Unusual theft in East Vancouver prompts police reminder to lock doors
Amelie Croteau says thief took off with couple's bikes and car after they left home unlocked
An unusual case of theft has prompted Vancouver police to remind people to lock their homes and cars at night to keep opportunistic thieves at bay.
Amelie Croteau and her partner were sleeping in their East Vancouver home early Thursday morning when a stranger walked into their home, took their keys, broke into their storage unit, and stole two expensive mountain bikes and their car.
The couple had forgotten to lock their front door that night.
"He grabbed all the keys that were the closest to the door," Croteau said.
The suspect discovered their locked storage room next door, where he found the mountain bikes worth a combined $8,000 secured with several heavy locks.
"He was in the bike room for about 30 minutes and was trying to figure out key locks. He grabbed some helmets and lights," she said.
Surveillance footage shows the thief making off with the bikes. He then found their car, which was parked on the street.
Investigators say thieves are opportunistic and look for unlocked vehicles and homes to target. Expensive bikes are a prime target.
Every year, some 2,000 are stolen in Vancouver, but only a few get returned to their owners. Vancouver police urge anyone with an expensive bike to register the serial number through an app, Project 529.

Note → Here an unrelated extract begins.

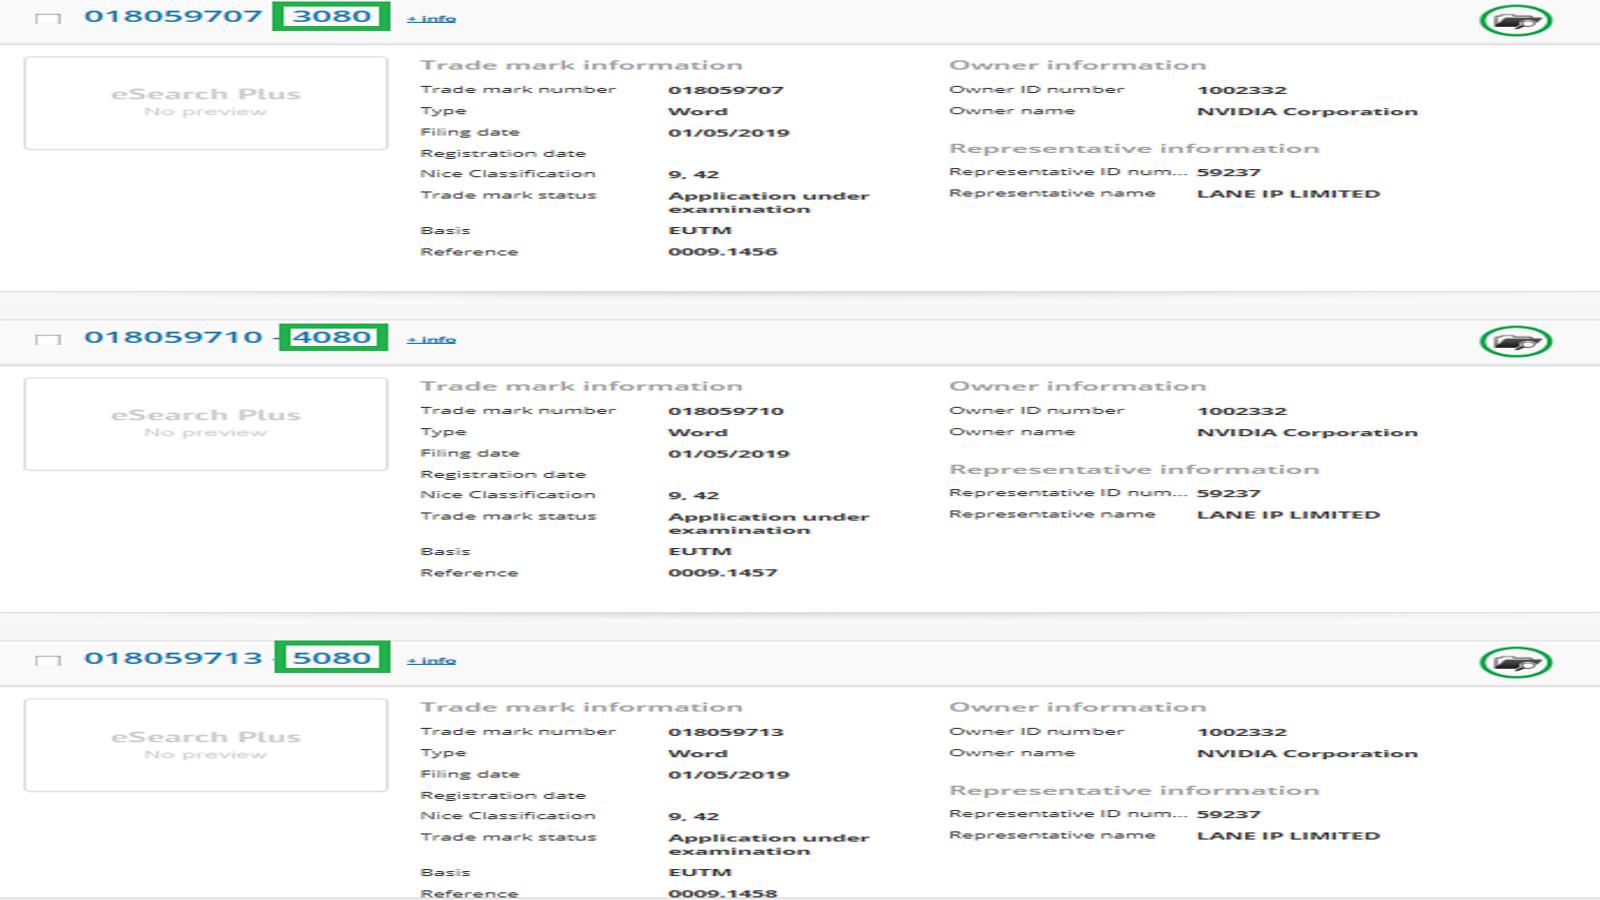Click the green hand icon for 018059710

click(1515, 341)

Just down the street from Croteau, Caleb del Begio is all too familiar with bike theft. He says his home has been broken into three years in a row, his mountain bikes stolen as well.

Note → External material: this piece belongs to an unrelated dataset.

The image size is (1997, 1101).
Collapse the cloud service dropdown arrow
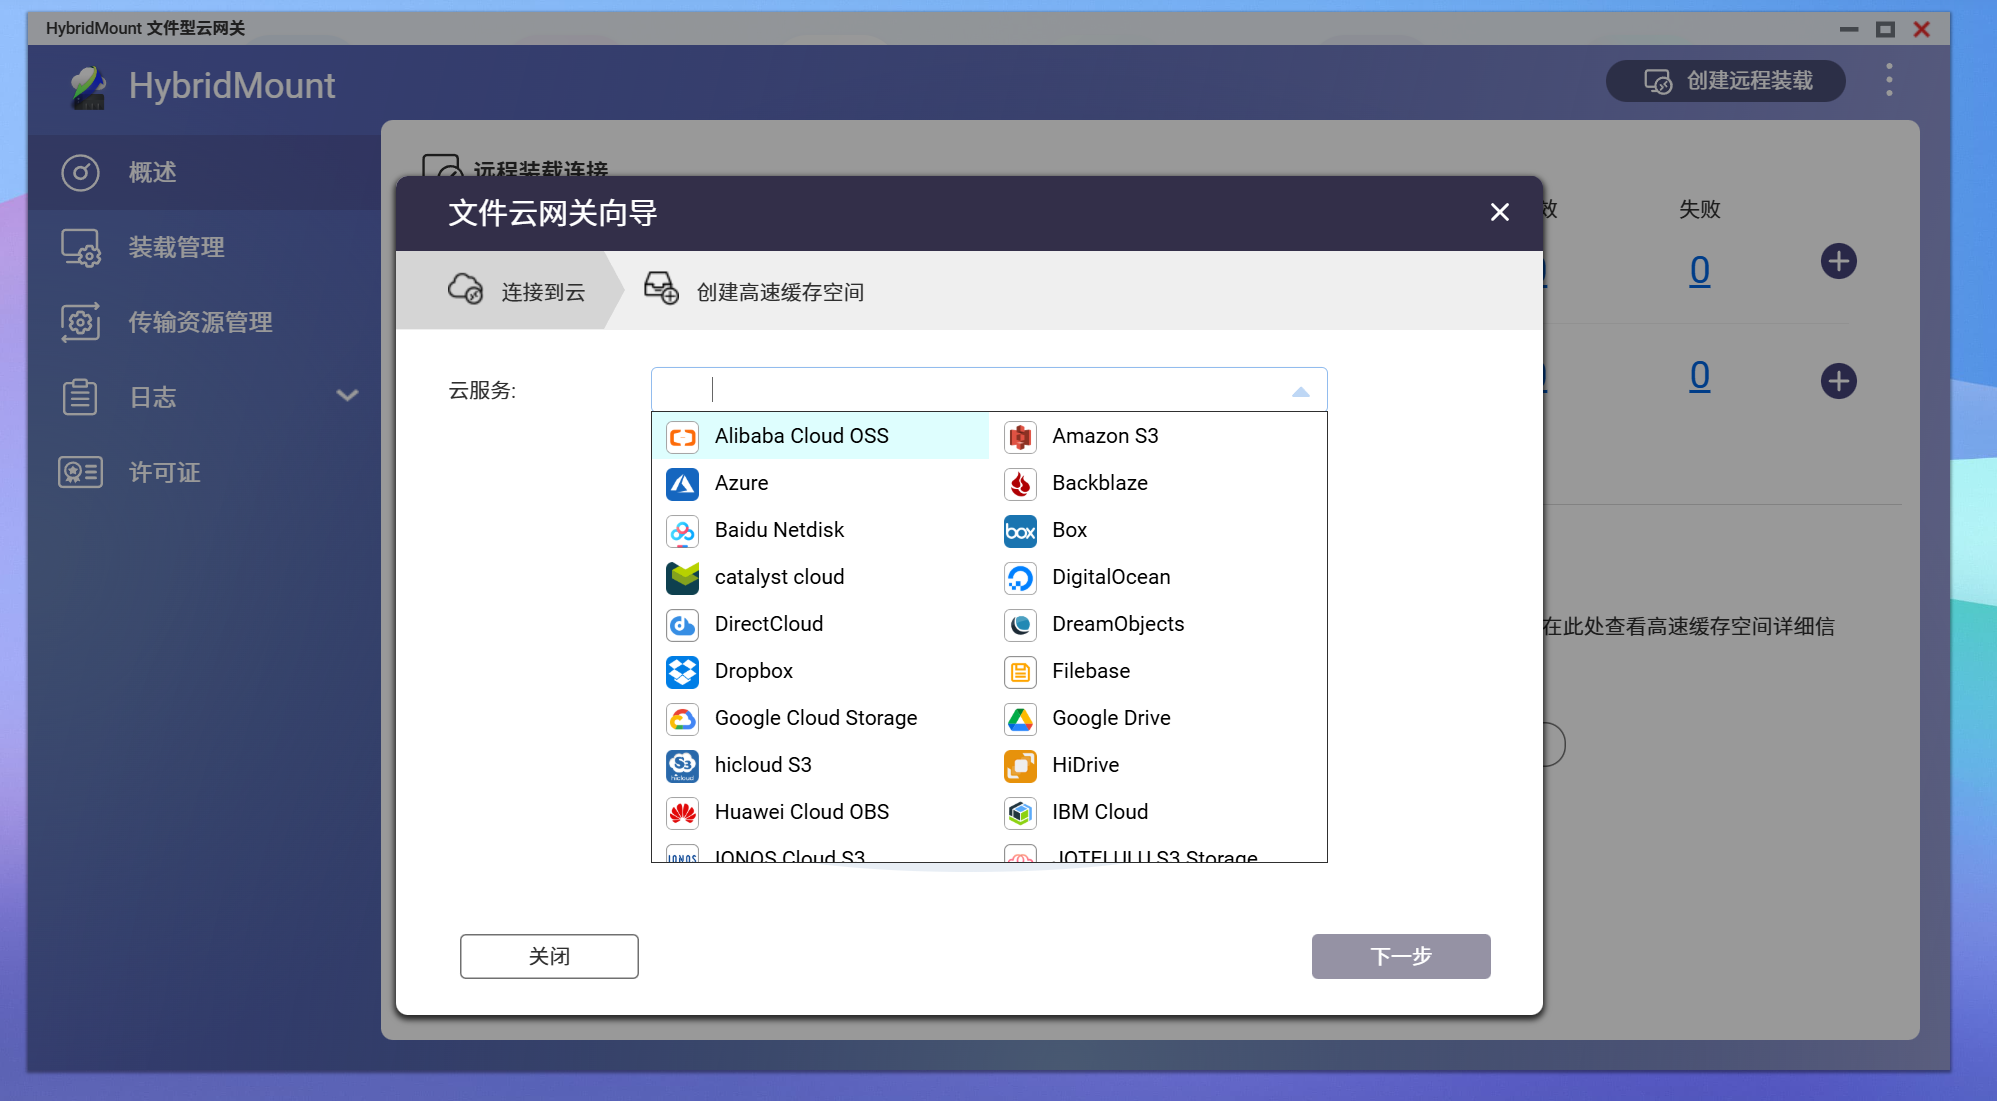(x=1300, y=391)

The theft prompted him to join the Facebook group Stolen Bikes Vancouver. Del Begio says people are posting similar stories of theft on a near daily basis.
"It's people of all sorts who are really affected by this," he said.
"People who are relying on that bike to commute, people who have poured all their extra savings into saving for a mountain bike because it's what they love to do."
Del Begio and his wife now keep their bikes chained to their bed frame at night.
"You have to just assume that somebody's going to come in," he said. "It's not a pleasant way to live your life, that's for sure."